Better Health, Better Sleep
As your health improves, your sleep improves -- and vice versa.
“There’s a strong bidirectional relationship between sleep and health,” Simpson says. “That’s particularly true of heart conditions like high blood pressure, stroke, heart attack, and heart failure.”
The amount of sleep adults get in general has been declining over the past few years.
“If you look at the 1960s and 1970s, people reported average sleep times of 8-8.5 hours a night,” Simpson says. “Today, it’s much more likely to be 7-7.5 hours or less."
Chalk it up to the pace of modern life.
"We lead these frantic lives and we have busy jobs and kids and soccer practice," Simpson says. "Sleep is what tends to get left out, but that has a lot of ramifications for our overall health.”
Why Does Grandpa Nap All Day?
By the time we reach our senior years, we may have more time for sleep -- but once again, we’re not getting it.
There’s a general notion that the elderly need less sleep, but that may not be true, says Simpson, who’s just completed a review of the literature on sleep and aging.
“It turns out that they do get less sleep, but it’s not necessarily because they need less,” he says. “To some extent, their sleep is frustrated by all the issues of aging -- a bad hip, a sore back, heart trouble, a knee that’s out of whack.”
Older people also have a tendency to develop something called advanced sleep-phase syndrome, in which the whole rhythm of their circadian clock is off.
“They go to bed much earlier in the evening and wake up much earlier in the morning,” Simpson says. “The system becomes deregulated and loose, and they kind of unlearn the rhythms of sleep.”
Basically, the elderly revert back to the sleep schedule and patterns of very young children.
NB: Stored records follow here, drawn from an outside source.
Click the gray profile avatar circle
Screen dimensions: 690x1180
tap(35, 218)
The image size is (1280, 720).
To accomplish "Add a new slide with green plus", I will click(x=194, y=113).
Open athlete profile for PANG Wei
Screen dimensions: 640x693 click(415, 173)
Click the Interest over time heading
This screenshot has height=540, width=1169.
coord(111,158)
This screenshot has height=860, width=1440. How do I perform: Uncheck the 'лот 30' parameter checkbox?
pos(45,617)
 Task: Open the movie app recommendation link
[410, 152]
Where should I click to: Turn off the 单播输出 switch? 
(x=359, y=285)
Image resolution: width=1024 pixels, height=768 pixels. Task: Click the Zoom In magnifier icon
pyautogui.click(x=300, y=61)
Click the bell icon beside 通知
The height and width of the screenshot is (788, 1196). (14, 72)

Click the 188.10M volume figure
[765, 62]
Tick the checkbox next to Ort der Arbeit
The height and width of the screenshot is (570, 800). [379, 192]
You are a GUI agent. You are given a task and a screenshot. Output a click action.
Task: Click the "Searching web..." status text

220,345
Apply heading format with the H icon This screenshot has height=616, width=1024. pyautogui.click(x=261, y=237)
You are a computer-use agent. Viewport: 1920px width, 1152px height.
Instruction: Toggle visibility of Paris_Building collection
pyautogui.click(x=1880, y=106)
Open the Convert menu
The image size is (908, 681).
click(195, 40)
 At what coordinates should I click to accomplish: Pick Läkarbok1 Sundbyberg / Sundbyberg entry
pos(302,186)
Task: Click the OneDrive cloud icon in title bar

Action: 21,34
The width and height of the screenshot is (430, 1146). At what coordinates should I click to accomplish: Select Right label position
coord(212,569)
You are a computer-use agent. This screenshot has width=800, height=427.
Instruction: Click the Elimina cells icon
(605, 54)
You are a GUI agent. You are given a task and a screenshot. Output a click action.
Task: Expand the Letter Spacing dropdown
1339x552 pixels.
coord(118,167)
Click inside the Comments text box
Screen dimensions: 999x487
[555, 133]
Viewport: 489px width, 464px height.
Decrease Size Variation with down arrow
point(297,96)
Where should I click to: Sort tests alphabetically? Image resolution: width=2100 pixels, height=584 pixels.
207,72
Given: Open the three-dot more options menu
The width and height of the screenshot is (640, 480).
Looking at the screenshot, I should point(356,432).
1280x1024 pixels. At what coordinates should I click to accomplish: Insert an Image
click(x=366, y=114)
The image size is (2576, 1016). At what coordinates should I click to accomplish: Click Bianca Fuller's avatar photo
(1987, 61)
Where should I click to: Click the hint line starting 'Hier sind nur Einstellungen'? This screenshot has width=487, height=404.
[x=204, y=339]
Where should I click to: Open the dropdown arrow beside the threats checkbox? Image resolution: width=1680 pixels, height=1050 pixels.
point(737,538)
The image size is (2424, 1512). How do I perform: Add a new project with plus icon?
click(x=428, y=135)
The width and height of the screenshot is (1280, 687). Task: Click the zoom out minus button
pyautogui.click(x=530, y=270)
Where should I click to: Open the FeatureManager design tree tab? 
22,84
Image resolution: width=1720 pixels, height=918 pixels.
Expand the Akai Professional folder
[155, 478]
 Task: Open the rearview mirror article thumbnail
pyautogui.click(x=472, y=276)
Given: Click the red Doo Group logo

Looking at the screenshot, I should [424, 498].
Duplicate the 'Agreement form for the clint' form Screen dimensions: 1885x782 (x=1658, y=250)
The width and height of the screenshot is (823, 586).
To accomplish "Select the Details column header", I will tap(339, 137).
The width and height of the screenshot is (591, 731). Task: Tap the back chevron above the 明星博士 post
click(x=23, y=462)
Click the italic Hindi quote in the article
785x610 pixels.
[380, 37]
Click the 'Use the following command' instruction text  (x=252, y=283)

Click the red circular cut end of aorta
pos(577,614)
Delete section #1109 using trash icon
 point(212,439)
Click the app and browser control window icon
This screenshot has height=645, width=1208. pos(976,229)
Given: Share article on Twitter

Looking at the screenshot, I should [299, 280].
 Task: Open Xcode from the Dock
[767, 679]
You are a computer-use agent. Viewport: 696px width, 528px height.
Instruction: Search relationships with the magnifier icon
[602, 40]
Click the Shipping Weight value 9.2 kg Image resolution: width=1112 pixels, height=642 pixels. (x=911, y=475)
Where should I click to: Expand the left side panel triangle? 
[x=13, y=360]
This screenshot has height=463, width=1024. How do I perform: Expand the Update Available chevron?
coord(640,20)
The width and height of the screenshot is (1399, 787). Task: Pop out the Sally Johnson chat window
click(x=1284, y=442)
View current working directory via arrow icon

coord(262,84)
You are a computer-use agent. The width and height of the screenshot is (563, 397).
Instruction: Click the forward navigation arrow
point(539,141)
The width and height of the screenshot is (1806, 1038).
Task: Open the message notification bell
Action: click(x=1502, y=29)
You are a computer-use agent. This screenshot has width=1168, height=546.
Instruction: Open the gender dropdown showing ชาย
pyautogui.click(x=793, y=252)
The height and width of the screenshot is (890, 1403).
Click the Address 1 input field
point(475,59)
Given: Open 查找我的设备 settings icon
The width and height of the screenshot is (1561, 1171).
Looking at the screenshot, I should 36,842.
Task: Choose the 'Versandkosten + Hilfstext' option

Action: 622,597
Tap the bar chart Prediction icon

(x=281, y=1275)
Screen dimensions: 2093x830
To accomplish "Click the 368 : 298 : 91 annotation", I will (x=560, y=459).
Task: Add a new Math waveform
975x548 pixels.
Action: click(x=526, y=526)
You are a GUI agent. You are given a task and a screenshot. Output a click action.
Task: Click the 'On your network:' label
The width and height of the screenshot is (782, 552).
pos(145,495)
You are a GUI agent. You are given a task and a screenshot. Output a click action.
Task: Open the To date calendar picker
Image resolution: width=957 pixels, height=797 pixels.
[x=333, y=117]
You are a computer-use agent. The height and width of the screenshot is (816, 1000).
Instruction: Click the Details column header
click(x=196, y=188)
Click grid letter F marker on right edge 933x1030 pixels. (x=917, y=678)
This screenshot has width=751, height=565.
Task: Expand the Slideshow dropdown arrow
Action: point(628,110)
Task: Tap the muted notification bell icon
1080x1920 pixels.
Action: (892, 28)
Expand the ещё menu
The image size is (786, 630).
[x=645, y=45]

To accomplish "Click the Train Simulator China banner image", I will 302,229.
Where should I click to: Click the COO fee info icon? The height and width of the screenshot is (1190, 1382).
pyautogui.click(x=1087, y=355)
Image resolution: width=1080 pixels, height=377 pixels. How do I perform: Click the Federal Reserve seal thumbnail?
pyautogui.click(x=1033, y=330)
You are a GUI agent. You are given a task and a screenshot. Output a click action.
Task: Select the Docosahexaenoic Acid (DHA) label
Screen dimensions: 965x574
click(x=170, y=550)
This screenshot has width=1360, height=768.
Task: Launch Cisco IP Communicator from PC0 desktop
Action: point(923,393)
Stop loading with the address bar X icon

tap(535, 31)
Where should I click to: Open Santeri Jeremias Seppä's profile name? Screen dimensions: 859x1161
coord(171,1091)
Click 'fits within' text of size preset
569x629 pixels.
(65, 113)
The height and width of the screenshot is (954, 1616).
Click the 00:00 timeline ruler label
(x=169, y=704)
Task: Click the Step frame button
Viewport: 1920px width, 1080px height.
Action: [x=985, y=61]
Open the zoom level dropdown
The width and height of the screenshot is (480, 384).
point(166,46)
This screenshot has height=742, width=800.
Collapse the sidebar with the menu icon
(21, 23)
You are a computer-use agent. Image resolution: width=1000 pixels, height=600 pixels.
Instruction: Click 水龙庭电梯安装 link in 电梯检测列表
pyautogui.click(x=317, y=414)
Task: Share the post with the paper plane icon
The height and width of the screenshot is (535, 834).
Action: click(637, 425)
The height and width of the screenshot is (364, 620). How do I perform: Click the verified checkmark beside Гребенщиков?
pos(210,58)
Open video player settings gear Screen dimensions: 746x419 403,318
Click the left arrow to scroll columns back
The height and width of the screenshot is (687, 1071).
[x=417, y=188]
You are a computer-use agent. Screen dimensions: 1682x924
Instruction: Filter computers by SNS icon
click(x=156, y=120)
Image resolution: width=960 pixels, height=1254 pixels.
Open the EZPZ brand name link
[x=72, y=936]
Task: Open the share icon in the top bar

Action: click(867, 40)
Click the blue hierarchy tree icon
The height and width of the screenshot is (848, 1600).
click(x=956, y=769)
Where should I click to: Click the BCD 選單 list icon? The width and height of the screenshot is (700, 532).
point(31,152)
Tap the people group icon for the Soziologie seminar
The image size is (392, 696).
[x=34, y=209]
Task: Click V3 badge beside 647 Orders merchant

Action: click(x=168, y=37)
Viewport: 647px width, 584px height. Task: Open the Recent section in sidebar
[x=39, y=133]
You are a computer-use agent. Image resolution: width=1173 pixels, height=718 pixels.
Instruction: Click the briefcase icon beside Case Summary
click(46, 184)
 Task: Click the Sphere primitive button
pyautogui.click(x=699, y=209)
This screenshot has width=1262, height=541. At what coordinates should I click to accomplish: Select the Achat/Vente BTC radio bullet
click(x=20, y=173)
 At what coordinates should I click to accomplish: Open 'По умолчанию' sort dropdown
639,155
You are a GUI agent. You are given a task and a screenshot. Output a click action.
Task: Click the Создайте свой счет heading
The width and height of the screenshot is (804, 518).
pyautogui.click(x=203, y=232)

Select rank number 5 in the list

“They also wake up many more times during the night than younger adults,” Chokroverty says. “This is why they take naps during the day.”
One way to treat this problem is with bright light therapy in the morning and early evening.
“A good blast of sunlight in the late afternoon and early evening, combined with a little exercise, seems to help people push their clock later and, in turn, wake up later,” Simpson says.
Women, Men, and Sleep
For men, sleep problems tend to get progressively worse with age.
“Primary sleep disorders like insomnia, sleep apnea, circadian rhythm disturbances, and things like restless legs syndrome-they all are worse in the 30s than in the 20s, worse in the 40s than in the 30s, and so on,” Simpson says. “For men, it’s more or less a linear progression.”